Dennis Fiori isn't acting like the head of the Maryland Historical Society. He's mugging for the camera with Denise Whiting and Stella Gambino, a couple of faux Baltimore Hons whose towering beehive hairdos make them look like they just stepped out of a John Waters movie.
"This might be entertainment, I don't know," says Sandra Sageser Clark, director of the Michigan Historical Center.
She's not only joking about Fiori's moment in front of the camera, but also referring to an earlier serious conversation about where history museums and history associations stand today.
"It makes us nervous to say we're in the entertainment business," she says. "But in effect we are competing against the entertainment market for entertainment dollars. We do want people to say, 'I had a good time.' "

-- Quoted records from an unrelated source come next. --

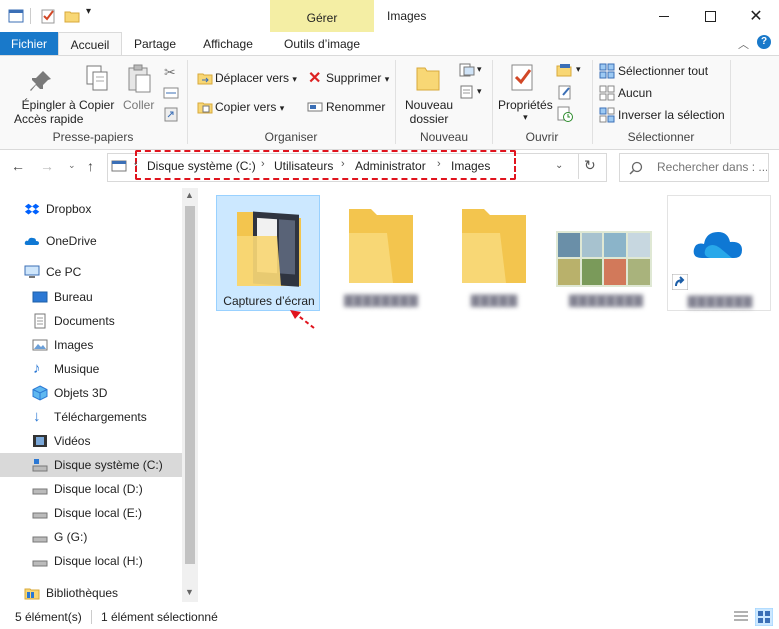 This screenshot has height=629, width=779. Describe the element at coordinates (91, 593) in the screenshot. I see `nav-item-bibliotheques: Bibliothèques` at that location.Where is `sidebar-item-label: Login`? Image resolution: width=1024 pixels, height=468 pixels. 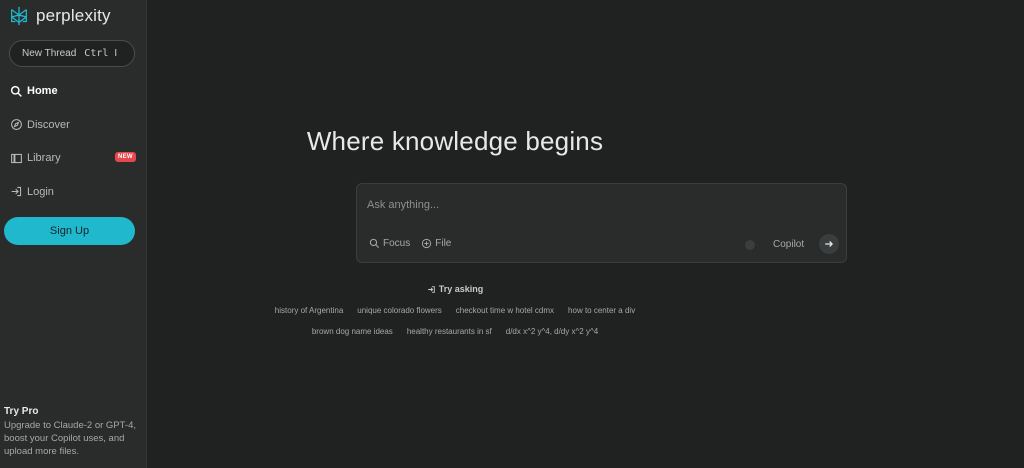 sidebar-item-label: Login is located at coordinates (40, 192).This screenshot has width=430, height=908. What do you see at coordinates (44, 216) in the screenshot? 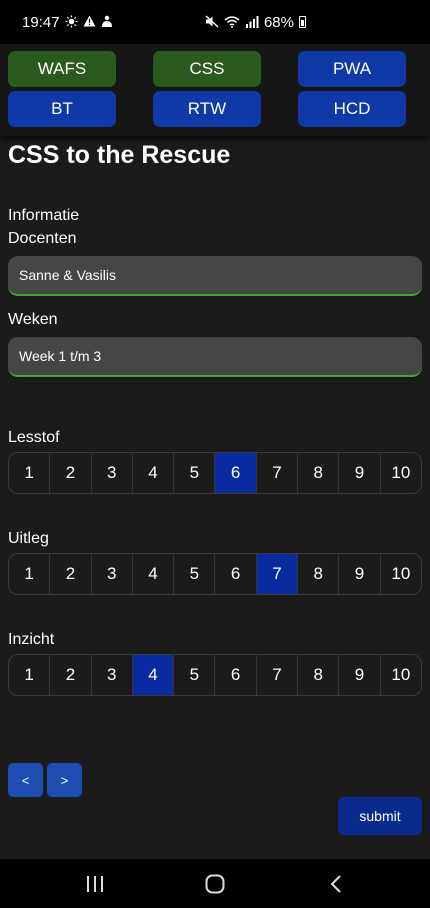
I see `info-heading: Informatie` at bounding box center [44, 216].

It used to be that history presentations could get away with being as static as statues. They were interesting, often beautiful, yet disconnected from the present. No more. This week more than 1,300 people are meeting at the Omni hotel to swap ideas on how to make history come alive and discuss topics ranging from the portrayal of slavery at Colonial Williamsburg to the protection of Native American heritage.
The historians and curators know it is no longer enough for a museum to be a repository for interesting artifacts. Museums and historical societies are reaching out to become part of their communities. In Greenfield Village, Mich., a local high school has been incorporated into the Henry Ford Museum. The Strong Museum in Rochester, N.Y., has a public library.

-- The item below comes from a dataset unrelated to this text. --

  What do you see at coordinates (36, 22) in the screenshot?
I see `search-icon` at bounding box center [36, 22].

"Museums used to say, 'Here's our collection. Now, come see it,' " says Clark, who is in town for the American Association for State and Local History annual meeting. "Now, it's a much more collaborative effort."

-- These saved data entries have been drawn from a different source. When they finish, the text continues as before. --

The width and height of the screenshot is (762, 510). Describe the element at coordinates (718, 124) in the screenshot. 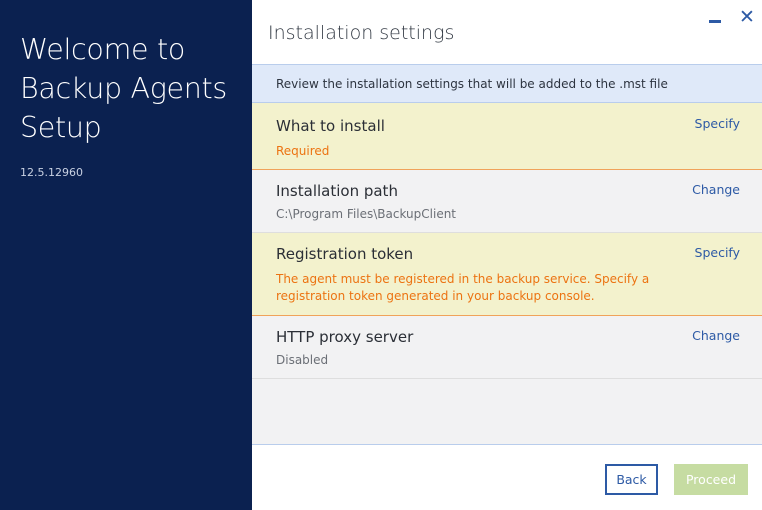

I see `specify-what-to-install-link: Specify` at that location.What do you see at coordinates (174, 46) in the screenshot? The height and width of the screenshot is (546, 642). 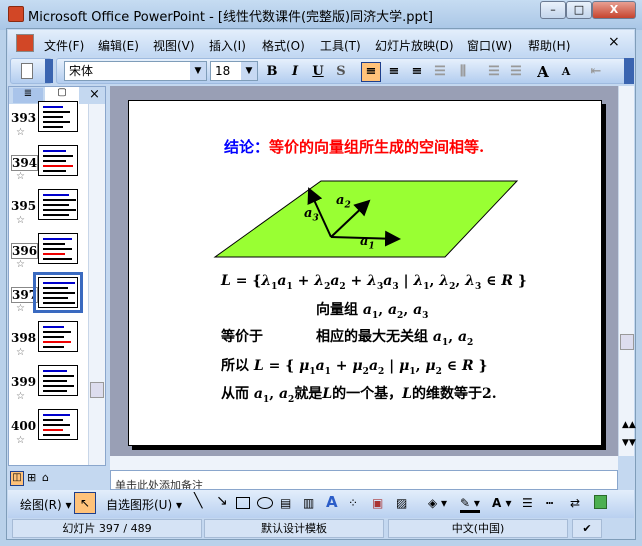 I see `menu-view: 视图(V)` at bounding box center [174, 46].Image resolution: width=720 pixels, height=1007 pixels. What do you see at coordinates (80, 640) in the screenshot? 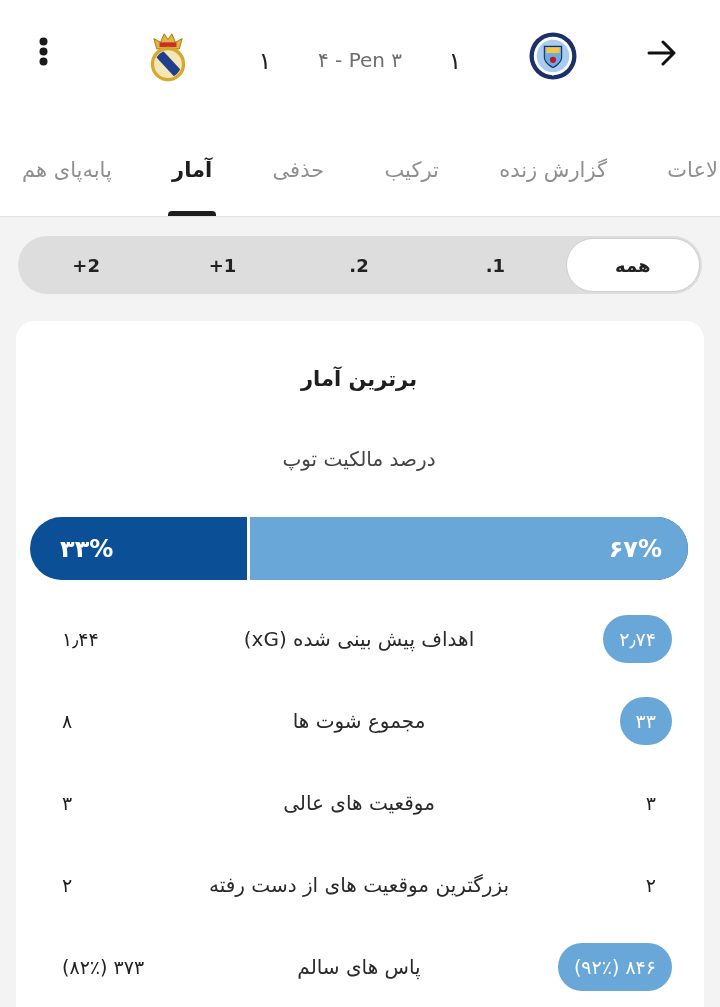
I see `stat-value: ۱٫۴۴` at bounding box center [80, 640].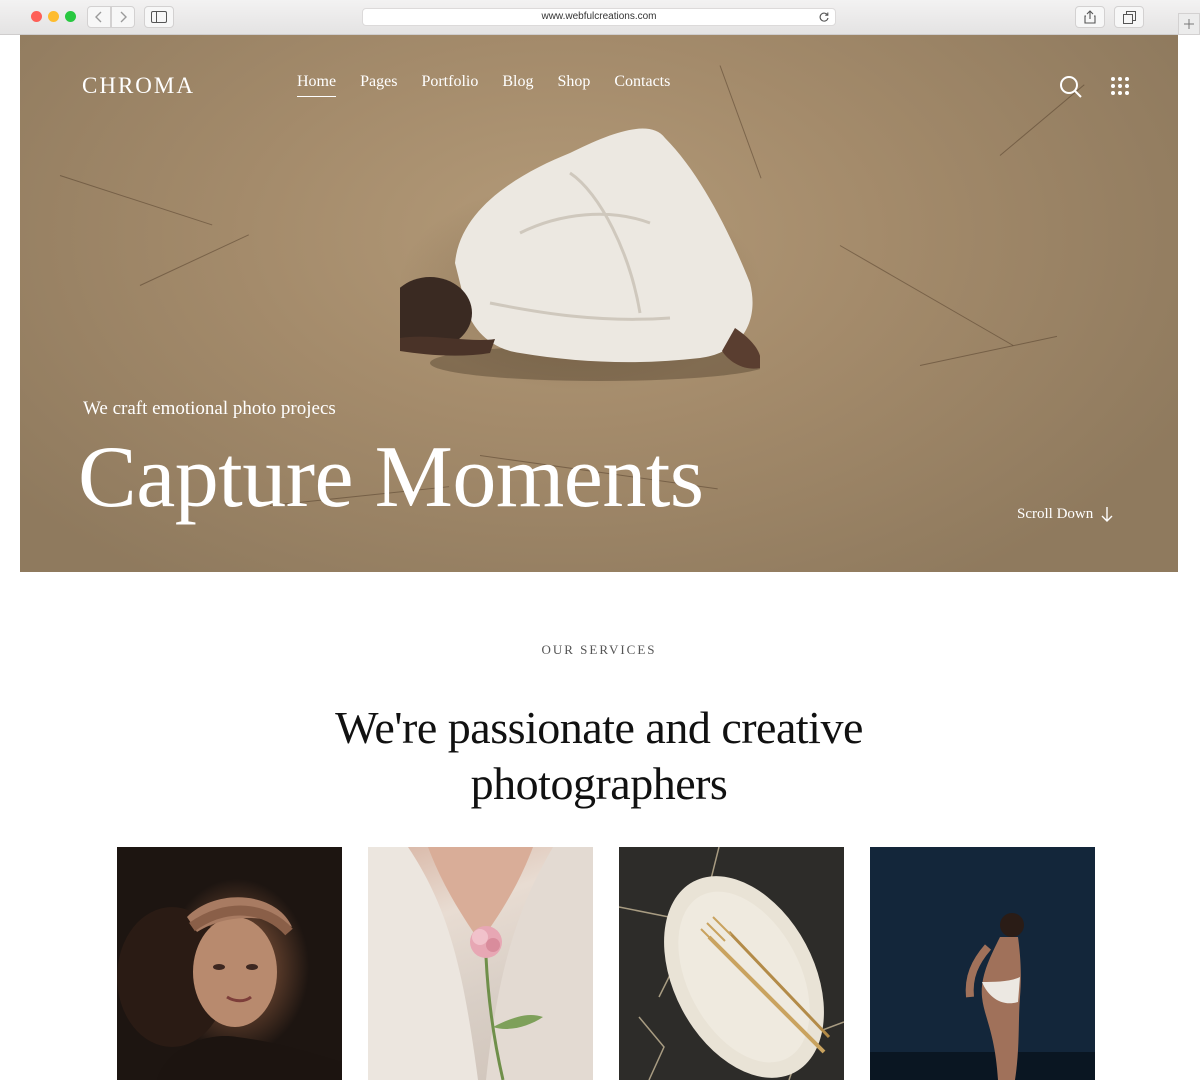  What do you see at coordinates (824, 17) in the screenshot?
I see `reload-icon` at bounding box center [824, 17].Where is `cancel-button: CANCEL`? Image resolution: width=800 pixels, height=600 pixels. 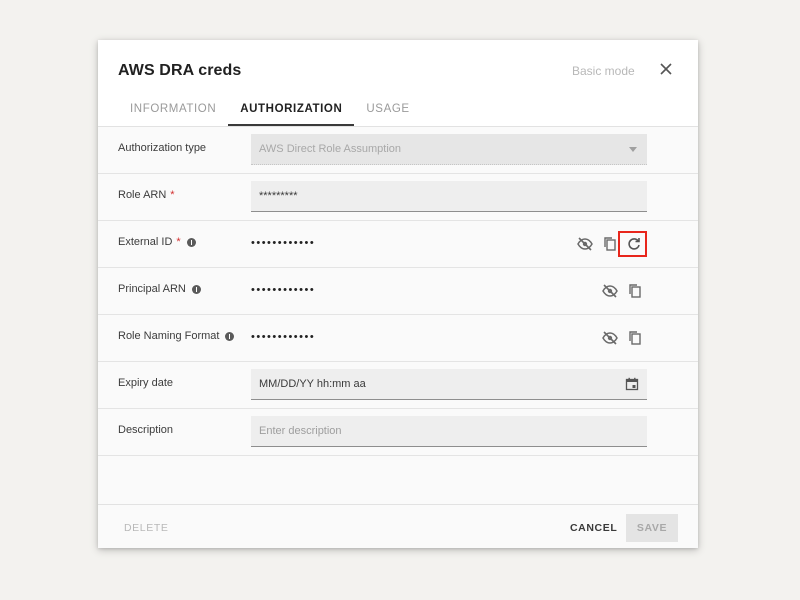 cancel-button: CANCEL is located at coordinates (594, 528). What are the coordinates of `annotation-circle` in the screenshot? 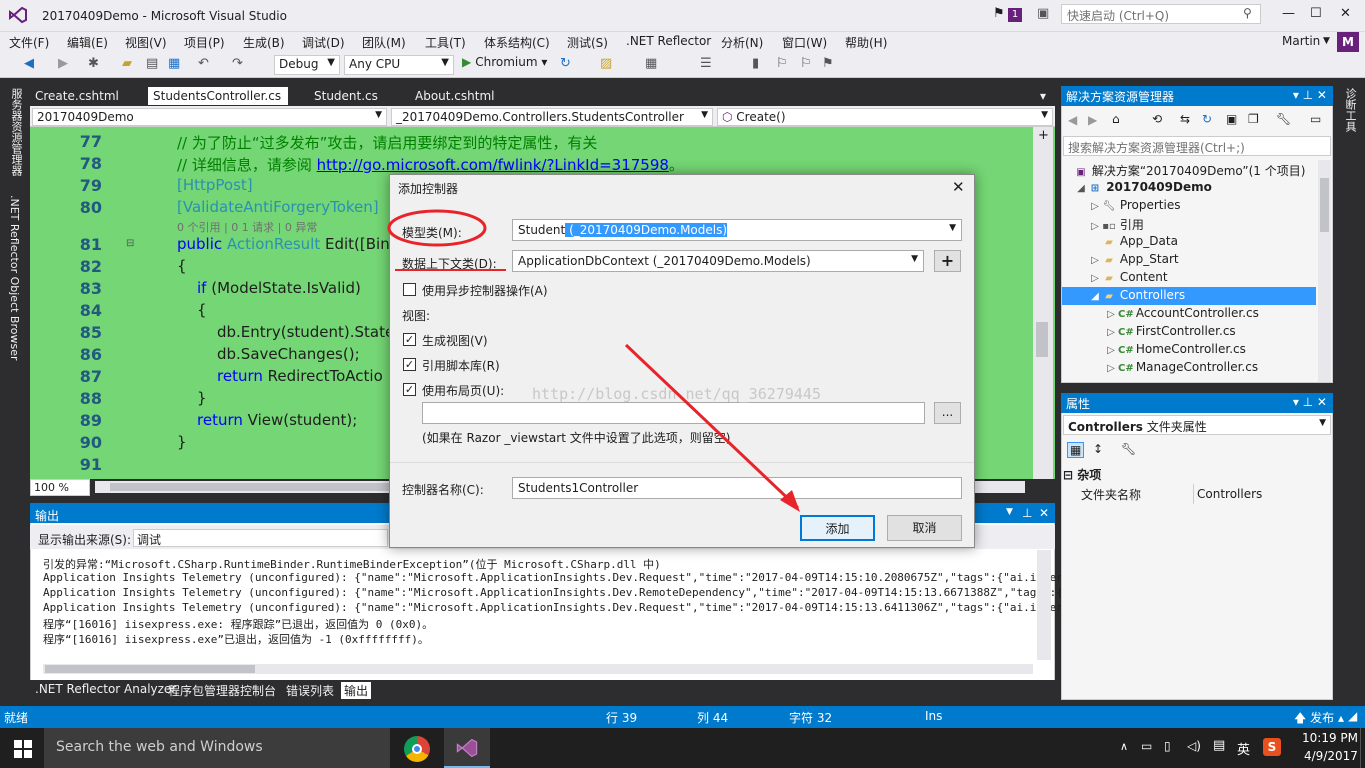 It's located at (437, 228).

Everyone is involved in history, not just the big names in books. Those hons clowning with Fiori represent a stylized send-up of the friendly waitresses who worked Baltimore's cafes and diners. When association members took a bus drive through town, their driver pointed out Edgar Allan Poe's grave. He too was taking a role in the history of his town.
That's a big change from a generation ago. The Maryland Historical Society used to be thought of purely as a place where blue-haired ladies talked about family heirlooms and argued over who came over on the Ark and the Dove. Now the society has Nipper proudly perched on its annex on Cathedral Street.
The "Mining the Museum" exhibit of a few years ago was one example of the historical society's changing perspective.
"Fred Wilson [the exhibit's curator] really taught us about looking at objects," says Fiori.
Another watershed event was Ken Burns' monumental PBS documentary "The Civil War." He pulled together all those static elements: photographs, battlefields, diaries and made the story live. People responded as if they had never heard of that time in American history. Those in the history field took notice.
"Ken Burns proved that Americans care about their history," says Clark, who is president of the association. "It was a wake-up call."
The key, says Fiori, was that Burns brought an epic story down to a human, personal level. Using the diaries of common soldiers, lawyers and wives gave the story a depth and resonance that might have been lost had Burns only used the great generals and politicians of that time.
"He didn't invent it, but he reminded us of how effective it can be," says Clark. "Ken Burns took stuff that we all have sitting in our archives and showed us its impact."
In many ways this idea of personalizing history and bringing in human stories can help people tap into their communities.
"You need to belong," says Terry Davis, the association's executive director. "How do you become a member of a community and really belong? One way is to know the history."